Intrexon is no stranger to controversy. Near Key West, Florida, last year, Oxitec aggressively pursued an experiment that would have released genetically modified mosquitoes into the environment. The male bugs are designed to breed with wild female mosquitoes and produce offspring that never reach maturity. The public opposed the experiment, especially in the community where it was supposed to take place; 65% voted against it in a referendum.

“Opening this Pandora’s box – sometimes you don’t see the impact until five, 10, 15 years down the road,” Keys real estate agent and activist Mila De Mier told the Guardian last year, at the height of debate.

“I’m not against genetically modified at all,” she said. “Sometimes, I don’t know what I put on my table, but that’s the difference – it’s about choice,” she said. “Permission has not been asked or given… This is only for Oxitec’s benefit.”

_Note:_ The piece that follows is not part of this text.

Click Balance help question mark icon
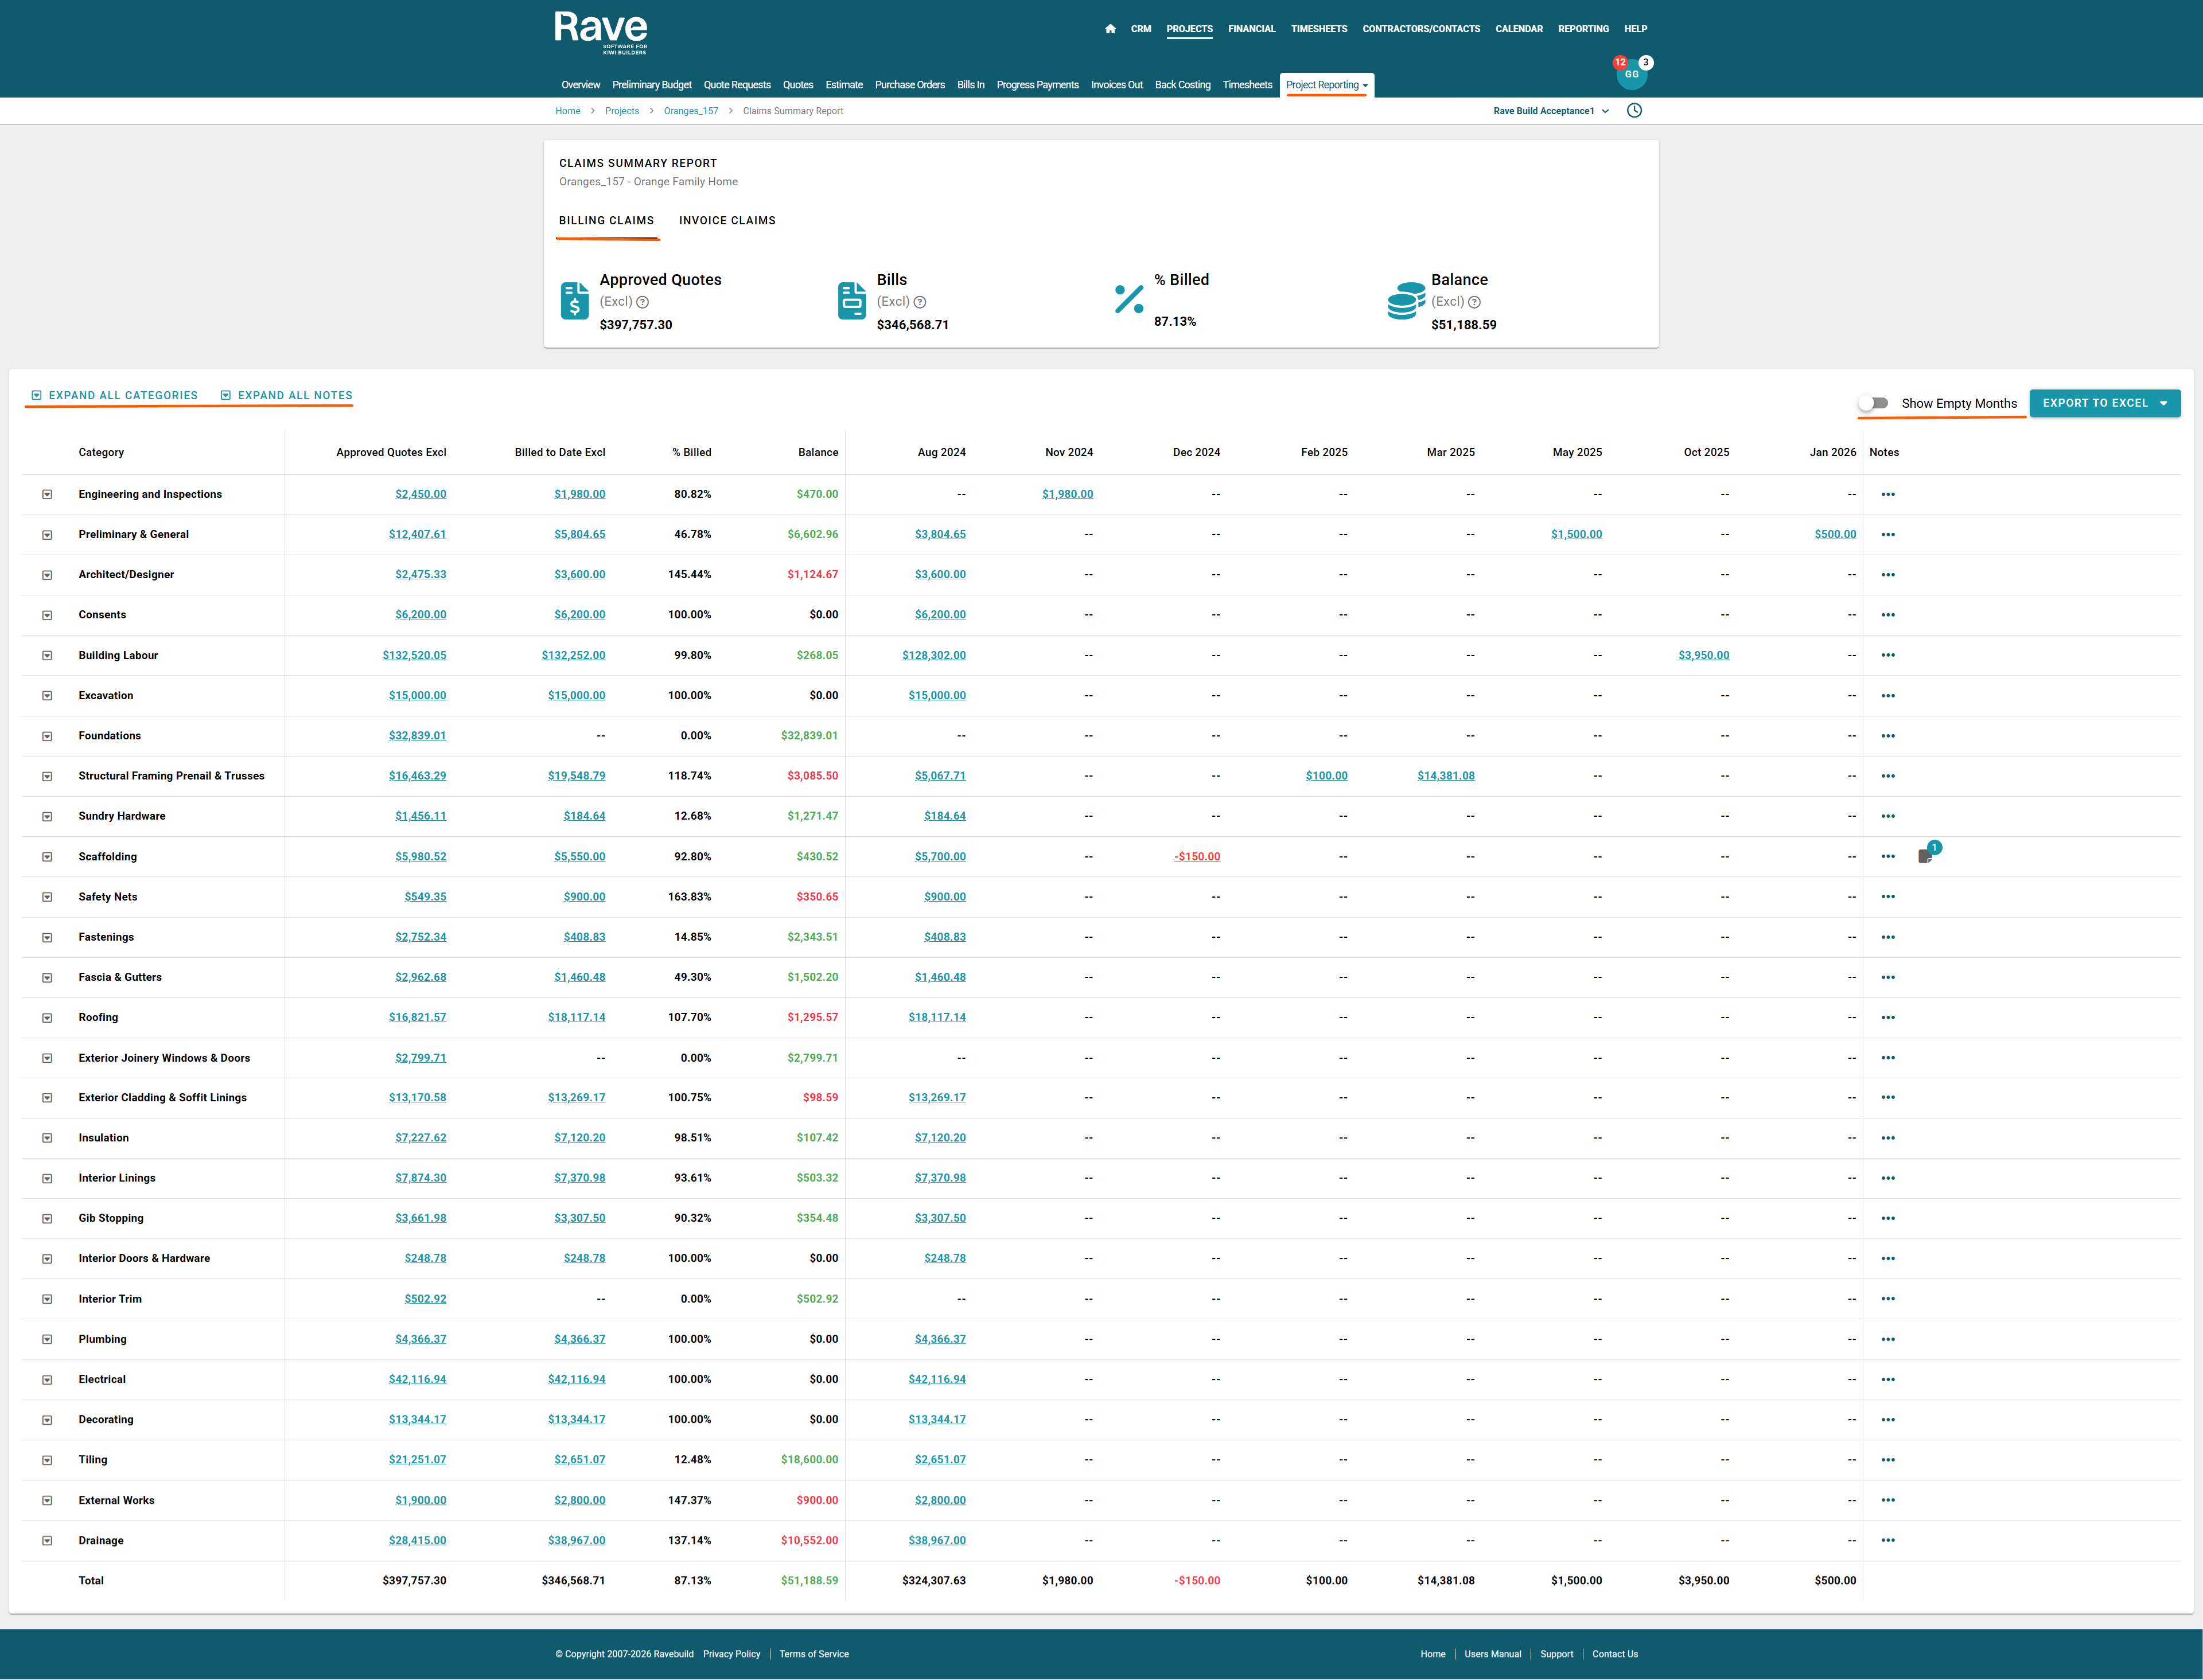Viewport: 2203px width, 1680px height. 1474,302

Whether Kirk’s salmon business is viable, however, remains to be seen. AquaBounty appears to be losing money. The company earned only $53,000 through its salmon sales, according to public reports. It lost $2.1m the same year. Intrexon’s stock price has lost most of its value since a record high in July 2015, dropping from $64 per share to around $18 at the time of publication.

Public opinion in North America is decidedly in favor of labeling genetically modified foods. A 2014 Consumer Reports poll found an astounding 92% of Americans in favor of labeling genetically modified salmon.

Sharratt described Intrexon’s work as “part of changing our idea of what food is”.

“That apples now come in plastic bags in slices, or fish are genetically modified and grown in farms,” she said. “Do we need non-browning apples, genetically engineered, when we already have naturally non-browning varieties of apples, and we have one of nature’s most perfect fruits without it being packaged in a plastic bag?”

Nevertheless, Kirk’s bet could pay off. The CEO has rightly identified the salmon market as enormous. The US imported $3bn worth of salmon in 2016, or roughly 339,000 tons of fresh and frozen fish.

Aquaculture, or fish farming, as an industry has grown at a steady 5.8% clip worldwide since 2005, according to the National Oceanic and Atmospheric Association. The business is currently dominated by countries such as China and Vietnam.

In part of Kirk’s World Food Prize speech, he argued consumers did not need to understand the mechanics of a technology before adopting it, using the public’s willingness to use the smartphone as an example.

“I think our society is definitely setting a record,” said Kirk. “There’s never been another generation of man who has been so dependent on technology we don’t understand.”